Do you struggle with ways to get your salon guests to wear eye protection for every tanning session? Chicago salon owner Bruce “Sparky” Wood has a unique solution!
When faced with a tanner who says, “I don’t wear eye protection,” Bruce picks up a small flashlight he keeps at the front counter and asks, “See this? It’s a small flashlight. Close your eyes. Can you see the light through your eyelids?” The salon guest will squint – the light from a tiny flashlight held a few inches from the eyes is amazingly bright!
Bruce continues, “Of course you can see the light, you’re squinting! This is a just a little flashlight – you can imagine that the light from the lamps in my mega-beds is much brighter, right?”
An electrician by trade, the “No Tan Lines” owner uses his trusty flashlight in another way to illustrate his point. “I turn on the flashlight and hold it against the palm of my hand, the little trick we did as kids, and ask the tanner what they can see when they look at the back of my hand. They admit being able to see the outline of my finger bones and some veins.” It’s not long before the light bulb goes off (excuse the pun) in his tanners’ heads. “I tell them that of course, their eyelids are thinner than my hand and of course, the lamps in my sunbeds put out a lot more power than the five-watt flashlight bulb! A base sunbed has 400-watt lamps near the face and my high-pressure beds or beds with facial tanners have at least 4,000 watts directly above your face. You don’t want that kind of UV exposure to ruin your vision becaues you tanned without eye protection!”

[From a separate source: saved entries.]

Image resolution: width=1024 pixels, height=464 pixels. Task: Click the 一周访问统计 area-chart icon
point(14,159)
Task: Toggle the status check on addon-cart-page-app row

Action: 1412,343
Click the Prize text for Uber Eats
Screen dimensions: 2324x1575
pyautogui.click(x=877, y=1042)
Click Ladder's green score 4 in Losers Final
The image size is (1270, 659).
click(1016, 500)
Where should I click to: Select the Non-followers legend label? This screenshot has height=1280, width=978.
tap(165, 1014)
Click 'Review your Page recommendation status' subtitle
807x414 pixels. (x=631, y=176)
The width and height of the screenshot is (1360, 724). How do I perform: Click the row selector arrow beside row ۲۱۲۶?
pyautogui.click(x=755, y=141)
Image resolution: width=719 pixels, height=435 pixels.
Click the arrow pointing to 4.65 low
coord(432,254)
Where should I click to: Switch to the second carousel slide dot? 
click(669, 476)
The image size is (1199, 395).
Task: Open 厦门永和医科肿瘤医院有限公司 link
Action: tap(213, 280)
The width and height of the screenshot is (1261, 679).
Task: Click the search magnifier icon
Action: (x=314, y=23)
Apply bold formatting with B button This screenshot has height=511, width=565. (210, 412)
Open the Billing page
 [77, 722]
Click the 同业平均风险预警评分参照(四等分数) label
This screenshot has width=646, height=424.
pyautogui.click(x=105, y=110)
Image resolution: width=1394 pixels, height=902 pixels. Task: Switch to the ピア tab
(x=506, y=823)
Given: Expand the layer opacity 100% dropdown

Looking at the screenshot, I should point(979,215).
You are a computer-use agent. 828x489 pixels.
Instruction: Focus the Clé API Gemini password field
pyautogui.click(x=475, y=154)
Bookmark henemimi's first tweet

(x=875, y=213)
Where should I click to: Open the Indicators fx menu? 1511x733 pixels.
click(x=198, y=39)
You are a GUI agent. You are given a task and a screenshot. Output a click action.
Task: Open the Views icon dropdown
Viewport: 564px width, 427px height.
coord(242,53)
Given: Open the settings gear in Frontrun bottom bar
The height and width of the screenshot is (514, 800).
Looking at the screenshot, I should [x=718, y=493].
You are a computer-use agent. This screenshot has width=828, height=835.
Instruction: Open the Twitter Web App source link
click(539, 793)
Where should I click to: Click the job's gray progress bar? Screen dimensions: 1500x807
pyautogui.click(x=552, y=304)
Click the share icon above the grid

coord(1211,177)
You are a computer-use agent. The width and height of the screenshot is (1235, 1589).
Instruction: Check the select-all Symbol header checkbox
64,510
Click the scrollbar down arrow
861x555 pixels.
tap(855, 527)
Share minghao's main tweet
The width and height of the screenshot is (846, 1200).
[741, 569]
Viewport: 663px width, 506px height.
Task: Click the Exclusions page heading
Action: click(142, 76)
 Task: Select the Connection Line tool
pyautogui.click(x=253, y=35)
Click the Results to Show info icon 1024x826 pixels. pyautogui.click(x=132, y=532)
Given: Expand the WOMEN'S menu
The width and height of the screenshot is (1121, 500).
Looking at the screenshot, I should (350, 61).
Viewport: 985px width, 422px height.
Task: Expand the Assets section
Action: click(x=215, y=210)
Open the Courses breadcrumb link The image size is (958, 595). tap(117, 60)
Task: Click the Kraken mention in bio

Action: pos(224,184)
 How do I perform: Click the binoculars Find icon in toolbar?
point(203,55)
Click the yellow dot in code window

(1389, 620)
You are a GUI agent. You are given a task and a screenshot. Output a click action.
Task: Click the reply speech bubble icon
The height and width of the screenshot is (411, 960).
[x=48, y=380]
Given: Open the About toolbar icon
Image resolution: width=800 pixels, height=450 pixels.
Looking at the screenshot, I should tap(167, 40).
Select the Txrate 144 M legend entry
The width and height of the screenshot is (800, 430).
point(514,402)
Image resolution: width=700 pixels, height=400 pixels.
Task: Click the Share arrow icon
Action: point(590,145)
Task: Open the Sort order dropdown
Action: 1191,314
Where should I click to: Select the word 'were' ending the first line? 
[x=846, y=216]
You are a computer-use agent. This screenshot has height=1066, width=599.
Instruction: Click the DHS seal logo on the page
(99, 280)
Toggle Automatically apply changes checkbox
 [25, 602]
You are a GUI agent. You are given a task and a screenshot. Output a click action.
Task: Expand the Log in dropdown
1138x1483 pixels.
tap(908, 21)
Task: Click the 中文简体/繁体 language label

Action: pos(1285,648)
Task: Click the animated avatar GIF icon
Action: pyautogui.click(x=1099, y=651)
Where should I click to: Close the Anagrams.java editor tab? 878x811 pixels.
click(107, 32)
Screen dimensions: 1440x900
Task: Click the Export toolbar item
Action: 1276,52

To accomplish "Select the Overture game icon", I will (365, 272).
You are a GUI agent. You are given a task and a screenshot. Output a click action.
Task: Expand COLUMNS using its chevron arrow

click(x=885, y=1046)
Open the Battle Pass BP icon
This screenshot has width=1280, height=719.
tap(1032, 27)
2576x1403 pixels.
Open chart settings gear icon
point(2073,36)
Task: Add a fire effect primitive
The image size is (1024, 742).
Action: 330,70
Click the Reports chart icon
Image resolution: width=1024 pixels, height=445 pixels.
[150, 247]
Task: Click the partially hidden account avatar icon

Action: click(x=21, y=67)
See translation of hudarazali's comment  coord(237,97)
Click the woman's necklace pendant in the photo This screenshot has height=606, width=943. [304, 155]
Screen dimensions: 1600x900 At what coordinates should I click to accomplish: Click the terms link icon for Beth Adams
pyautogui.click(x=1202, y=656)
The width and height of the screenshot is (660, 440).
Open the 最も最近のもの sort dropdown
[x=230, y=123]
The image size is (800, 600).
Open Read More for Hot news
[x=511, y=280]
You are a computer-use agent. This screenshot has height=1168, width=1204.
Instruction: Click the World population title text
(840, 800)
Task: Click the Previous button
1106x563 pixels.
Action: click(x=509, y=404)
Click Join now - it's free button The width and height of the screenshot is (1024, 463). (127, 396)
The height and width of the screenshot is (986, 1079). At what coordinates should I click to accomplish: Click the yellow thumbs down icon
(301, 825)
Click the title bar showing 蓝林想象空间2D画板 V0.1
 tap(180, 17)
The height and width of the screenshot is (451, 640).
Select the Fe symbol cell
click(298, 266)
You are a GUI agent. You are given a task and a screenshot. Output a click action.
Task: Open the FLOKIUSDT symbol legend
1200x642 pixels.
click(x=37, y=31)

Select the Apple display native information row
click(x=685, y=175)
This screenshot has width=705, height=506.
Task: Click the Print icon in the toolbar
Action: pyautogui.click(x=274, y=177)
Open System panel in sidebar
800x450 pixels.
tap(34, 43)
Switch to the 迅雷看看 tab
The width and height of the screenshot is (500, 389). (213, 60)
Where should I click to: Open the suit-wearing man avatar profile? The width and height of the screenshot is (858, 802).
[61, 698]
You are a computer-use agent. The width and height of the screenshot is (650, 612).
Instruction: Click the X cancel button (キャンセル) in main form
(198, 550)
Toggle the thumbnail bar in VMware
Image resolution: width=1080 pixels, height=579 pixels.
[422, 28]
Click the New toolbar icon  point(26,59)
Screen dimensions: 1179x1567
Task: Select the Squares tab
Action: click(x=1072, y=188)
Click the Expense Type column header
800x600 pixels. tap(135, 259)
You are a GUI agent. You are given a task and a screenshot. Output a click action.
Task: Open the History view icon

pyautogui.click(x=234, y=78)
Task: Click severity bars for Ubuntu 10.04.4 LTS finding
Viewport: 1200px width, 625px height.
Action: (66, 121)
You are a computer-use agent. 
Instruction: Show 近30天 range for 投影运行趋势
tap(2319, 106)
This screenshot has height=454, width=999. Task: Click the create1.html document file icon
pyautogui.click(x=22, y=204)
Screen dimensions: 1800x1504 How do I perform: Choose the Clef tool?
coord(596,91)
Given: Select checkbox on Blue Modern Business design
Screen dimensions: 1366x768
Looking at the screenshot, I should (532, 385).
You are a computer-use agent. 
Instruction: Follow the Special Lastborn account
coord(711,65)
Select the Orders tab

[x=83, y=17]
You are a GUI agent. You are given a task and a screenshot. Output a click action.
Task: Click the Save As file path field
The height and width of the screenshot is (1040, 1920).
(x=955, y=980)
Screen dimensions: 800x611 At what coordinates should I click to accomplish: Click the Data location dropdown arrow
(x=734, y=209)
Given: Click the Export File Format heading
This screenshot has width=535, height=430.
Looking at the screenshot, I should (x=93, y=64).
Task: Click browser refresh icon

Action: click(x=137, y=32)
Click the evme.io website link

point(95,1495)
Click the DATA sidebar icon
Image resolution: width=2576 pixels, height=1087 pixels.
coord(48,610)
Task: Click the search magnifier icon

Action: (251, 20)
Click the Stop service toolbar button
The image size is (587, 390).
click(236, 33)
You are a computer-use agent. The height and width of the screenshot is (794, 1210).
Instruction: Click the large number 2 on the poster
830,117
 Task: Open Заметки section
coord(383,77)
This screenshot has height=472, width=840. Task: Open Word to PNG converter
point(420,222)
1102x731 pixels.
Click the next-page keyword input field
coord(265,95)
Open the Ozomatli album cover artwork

Sparky also uses a 50-watt light fixture in the ceiling near the counter to demonstrate his point about eye protection. He asks a skeptical salon guest to close their eyes, point their face upward in the direction of the light and wave their hand in front of their eyes. “Can you see the shadow of your hand pass over your face even though your eyes are closed?” Of course, the tanner can. “That 50-watt light is 15 feet from you and filtered by the shade. The sunbed you will use today has at least 1,000 watts of power and the lamps will be six inches frowm your face. Are you sure you don’t want to wear eye protection?”